GULF FISHERMEN TO CONGRESS: PROTECT THE MAGNUSON-STEVENS ACT
In Senate Testimony, Shareholders’ Bubba Cochrane Warns Weakening Fisheries Management Law Would Harm Fishermen, Fishing Communities, Consumers
Washington, D.C. – In testimony delivered before the U.S. Senate Subcommittee on Oceans, Atmosphere, Fisheries, and Coast Guard, Captain Bubba Cochrane of Galveston, TX, a commercial fisherman and President of the Gulf of Mexico Reef Fish Shareholders’ Alliance, a member of the Fishing Communities Coalition (FCC), urged Congress to preserve and build on the successful track record of the Magnuson-Stevens Fishery Conservation and Management Act (MSA).
Highlighting the tremendous social and economic benefits of healthy fish stocks, including rebuilding the red snapper population in the Gulf, Cochrane detailed the unprecedented success of MSA and its core principles as Congress moves to reauthorize the nation’s landmark fisheries law:
America has set the gold standard for sustainable fisheries because of our commitment to science-based management. The Magnuson-Stevens Act is the system’s bipartisan backbone and it is something we should all be proud of. Forty-one stocks have been rebuilt since 2001 and the number of stocks on the overfishing and overfished lists remains near all-time lows.

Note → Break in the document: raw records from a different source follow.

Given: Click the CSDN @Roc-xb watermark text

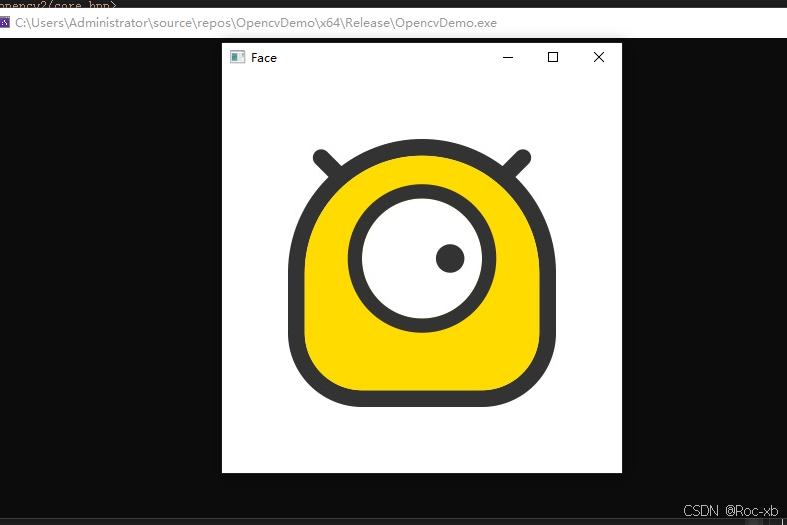Looking at the screenshot, I should (730, 511).
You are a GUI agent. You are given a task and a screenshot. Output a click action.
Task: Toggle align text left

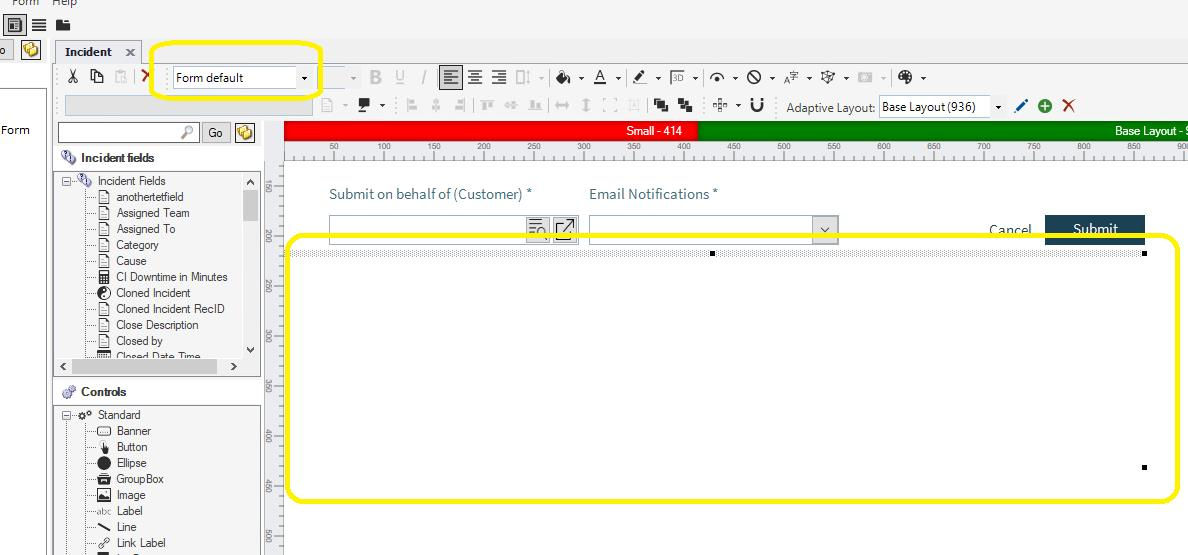coord(451,77)
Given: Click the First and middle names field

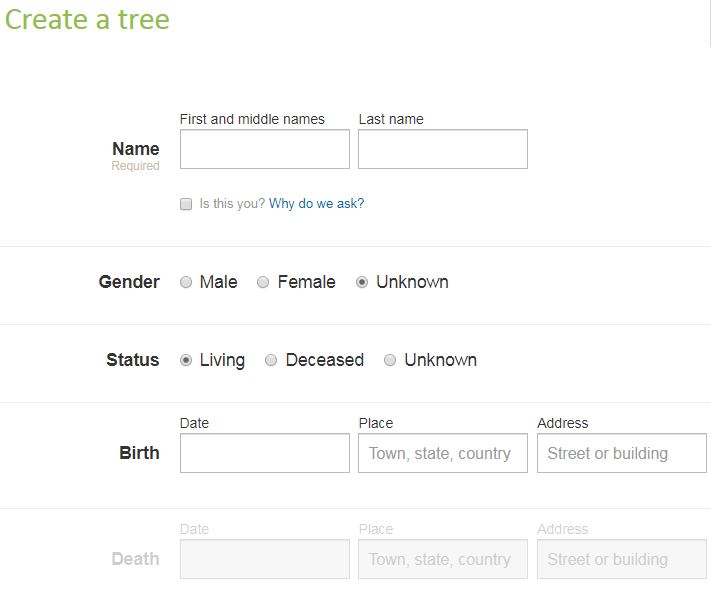Looking at the screenshot, I should click(264, 149).
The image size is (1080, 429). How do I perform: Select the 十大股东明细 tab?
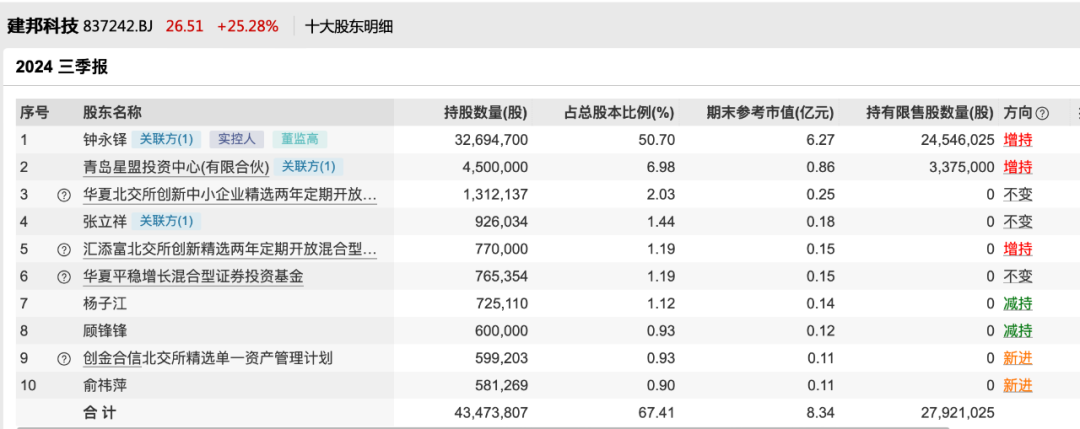[x=349, y=26]
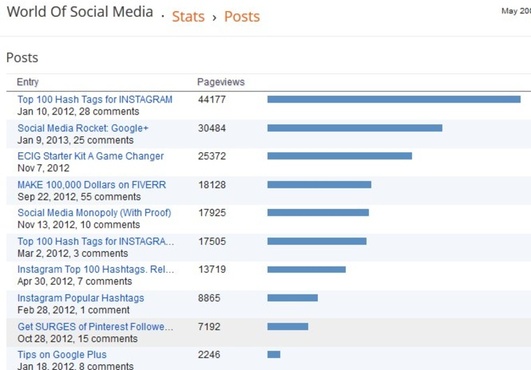Click the 8865 pageviews bar
Image resolution: width=531 pixels, height=370 pixels.
(x=292, y=298)
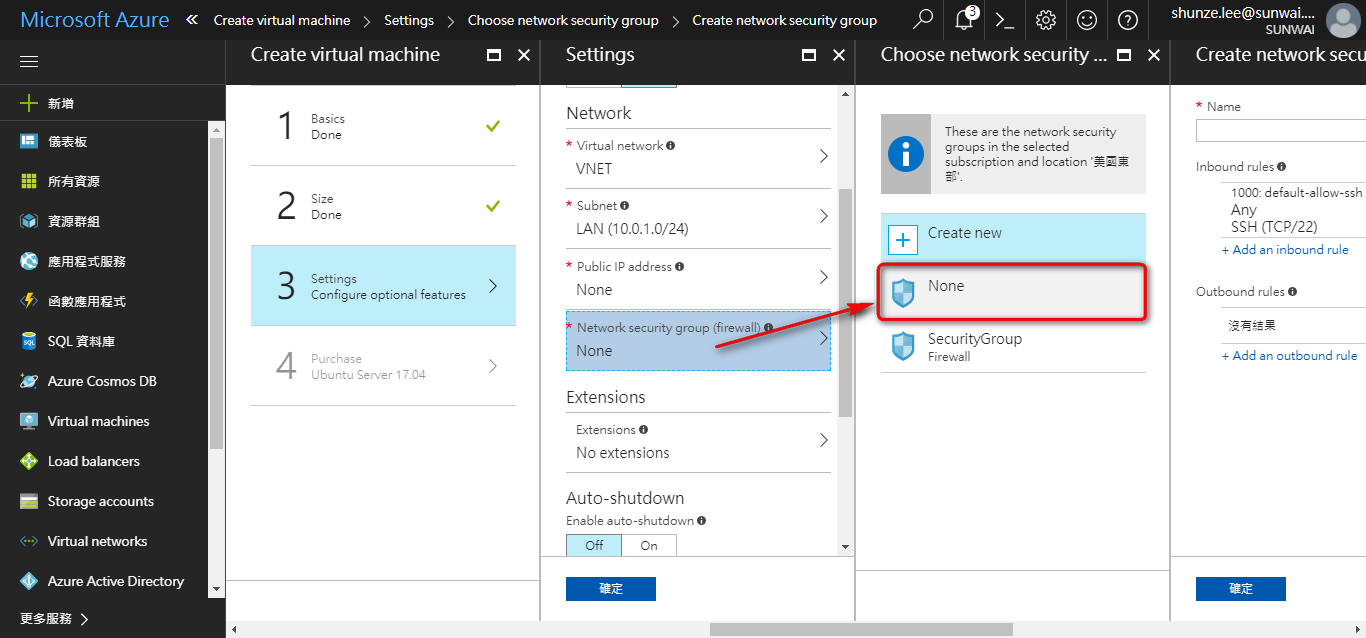Image resolution: width=1366 pixels, height=638 pixels.
Task: Turn auto-shutdown On
Action: (x=649, y=545)
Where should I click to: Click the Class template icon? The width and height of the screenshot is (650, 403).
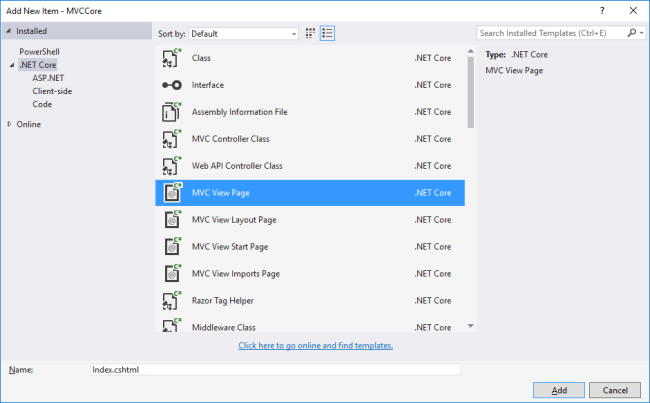(x=170, y=58)
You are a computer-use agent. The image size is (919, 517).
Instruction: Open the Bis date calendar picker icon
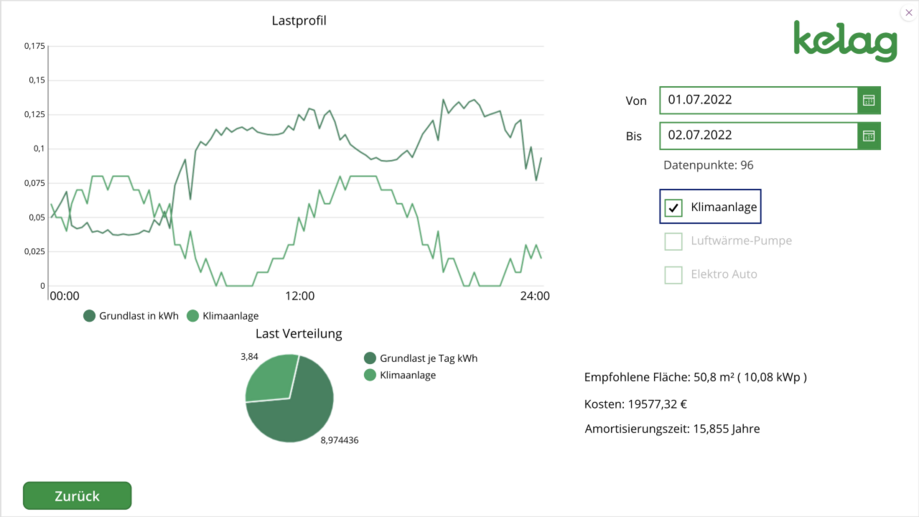coord(868,135)
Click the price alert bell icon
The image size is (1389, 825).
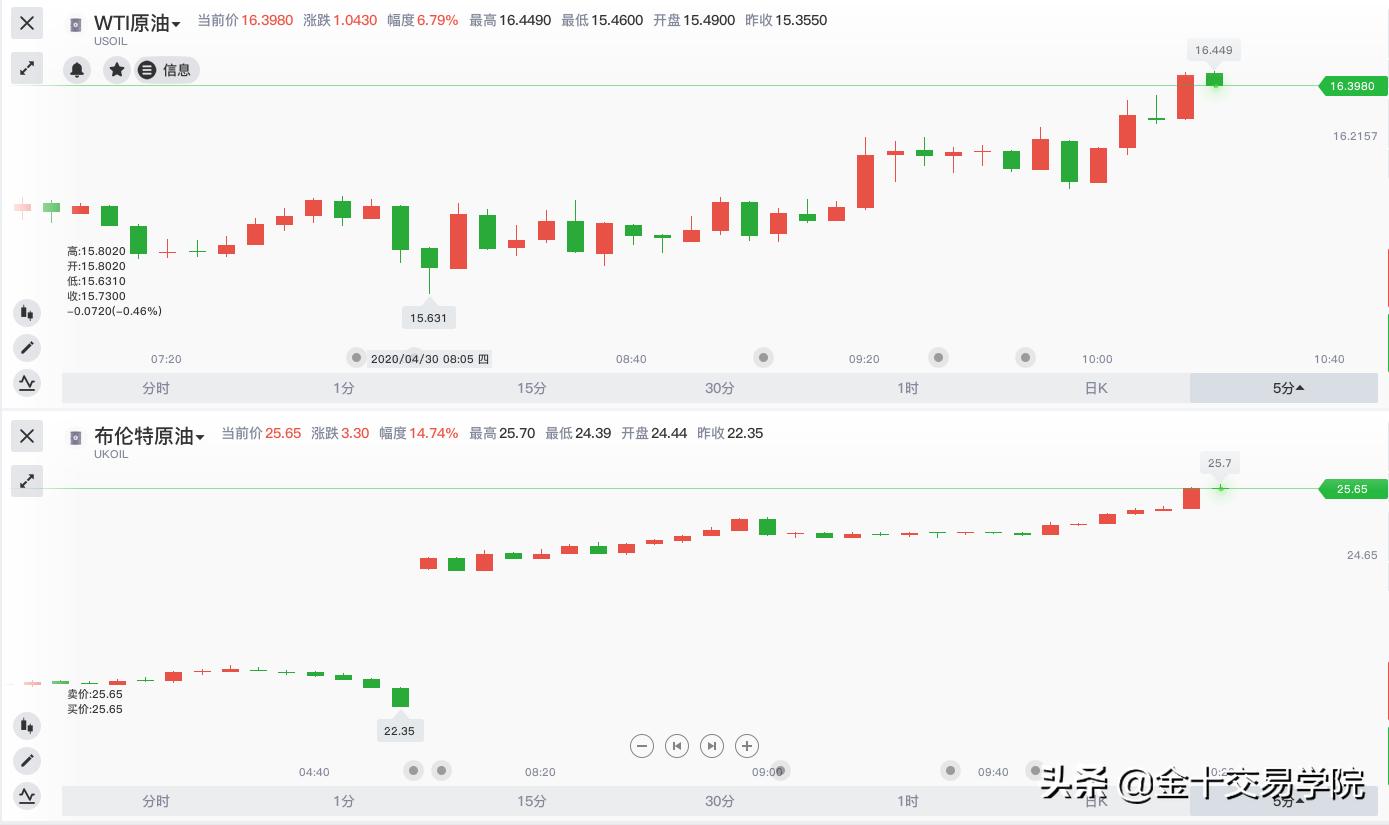pos(77,70)
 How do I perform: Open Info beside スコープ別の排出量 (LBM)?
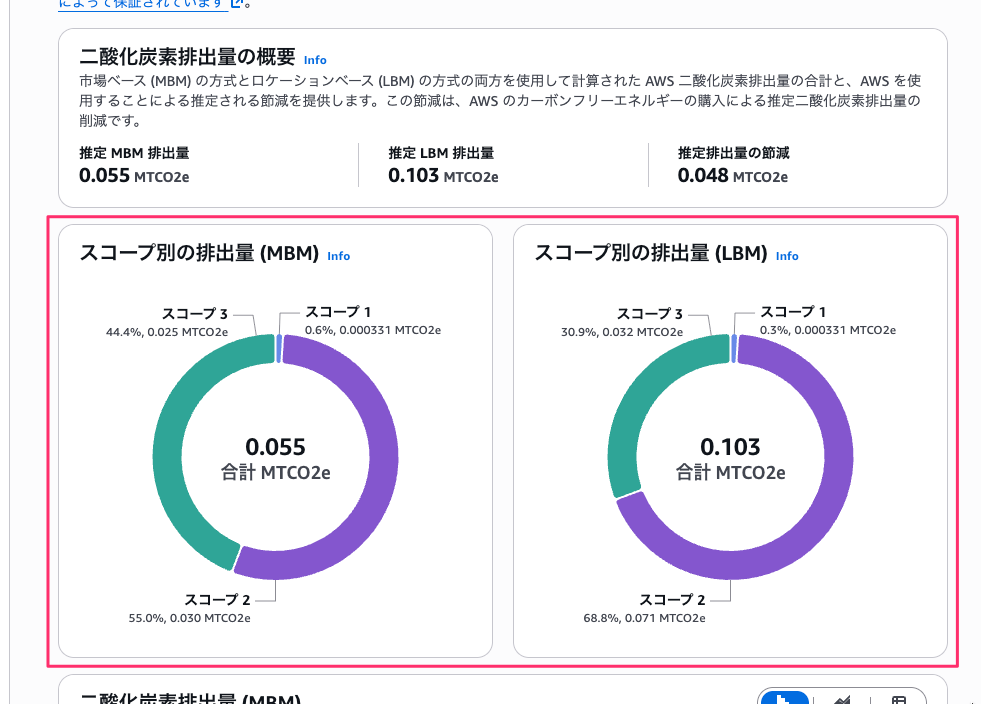point(787,256)
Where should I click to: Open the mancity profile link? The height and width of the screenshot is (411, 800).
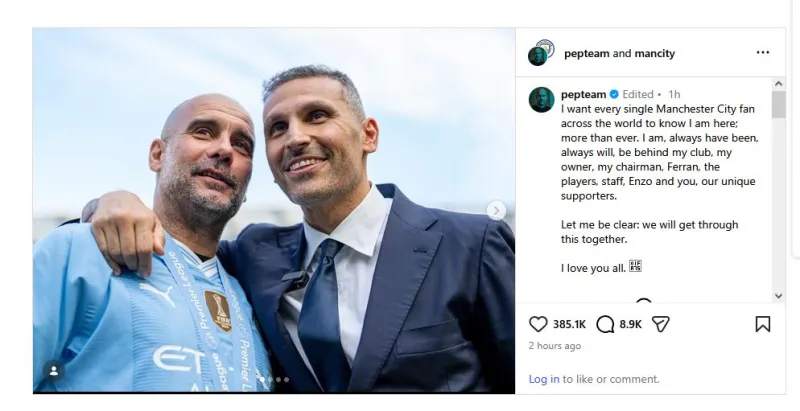point(655,54)
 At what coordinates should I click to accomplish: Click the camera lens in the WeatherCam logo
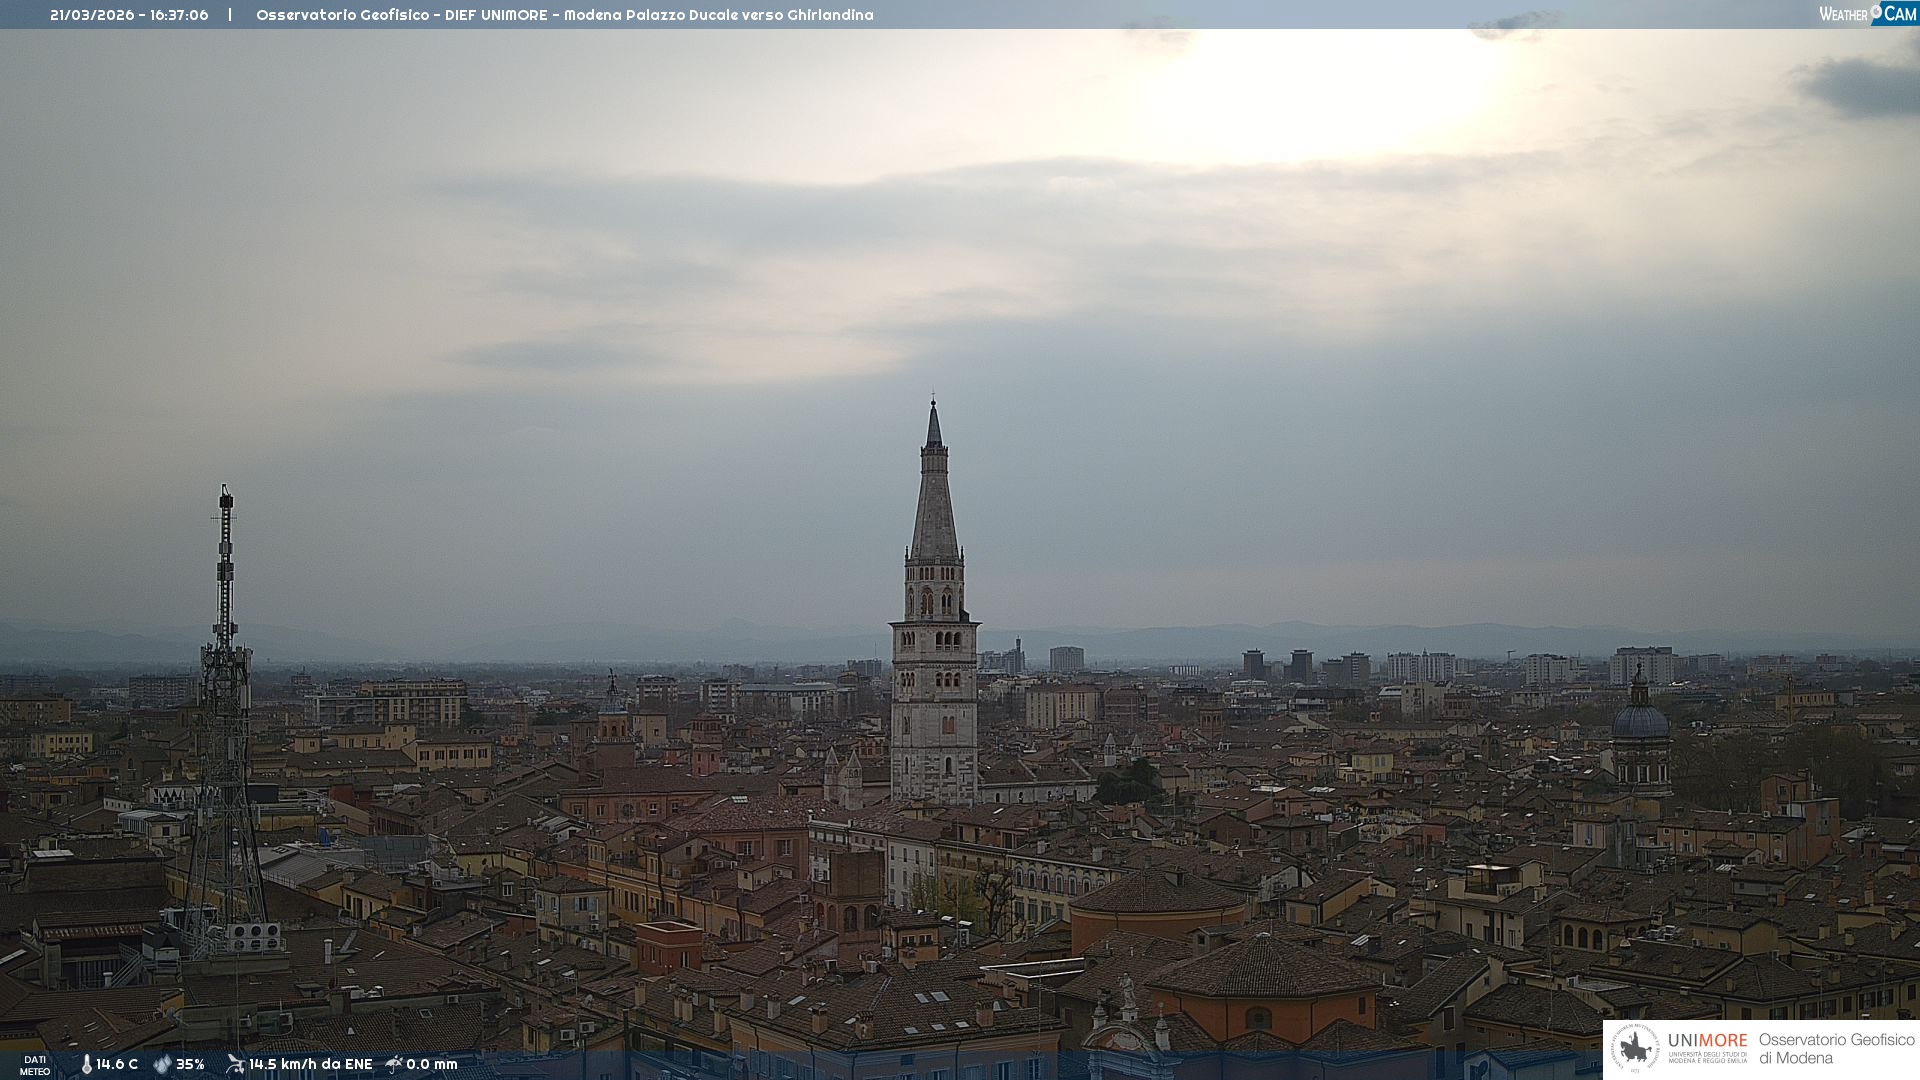pos(1876,12)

Thanks to Magnuson-Stevens’ science-based conservation requirements and the commercial IFQ (individual fishing quota) program, the red snapper quota for all fishermen in the Gulf has nearly tripled in the last 10 years, from 5 million pounds to nearly 14 million pounds.
Cochrane pointedly addressed calls by certain elements of the recreational fishing community to abandon rebuilding plans in the name of “flexibility,” an action that would effectively nullify MSA.
[A]s the U.S. Department of Commerce admits, bypassing conservation measures and science-based management will result in the recreational sector substantially exceeding its annual catch limit and delay rebuilding the stock by as many as six years. We support the Gulf States and federal government working together to develop a sustainable, accountable, science-based solution to the Gulf of Mexico private angler fishing challenges.
We – the nation’s fishermen, seafood suppliers, seafood-consuming public and Congressional leaders – have an obligation to protect the gains we’ve made and the recoveries we’ve experienced under the last 40 years of Magnuson-Stevens. We owe it to ourselves, our fishing communities and the next generation of fishermen to pass on a natural resource legacy that ensures sustainable seafood and sustainable public access for all Americans for today and future generations.
The Gulf’s fight is everyone’s fight. It’s a fight to put the long-term supply of fish first, to commit to science-based management, to insist on accountability across all sectors, to invest in the future generation, and to ultimately defend the pillar of our nation’s fisheries – the Magnuson-Stevens Act.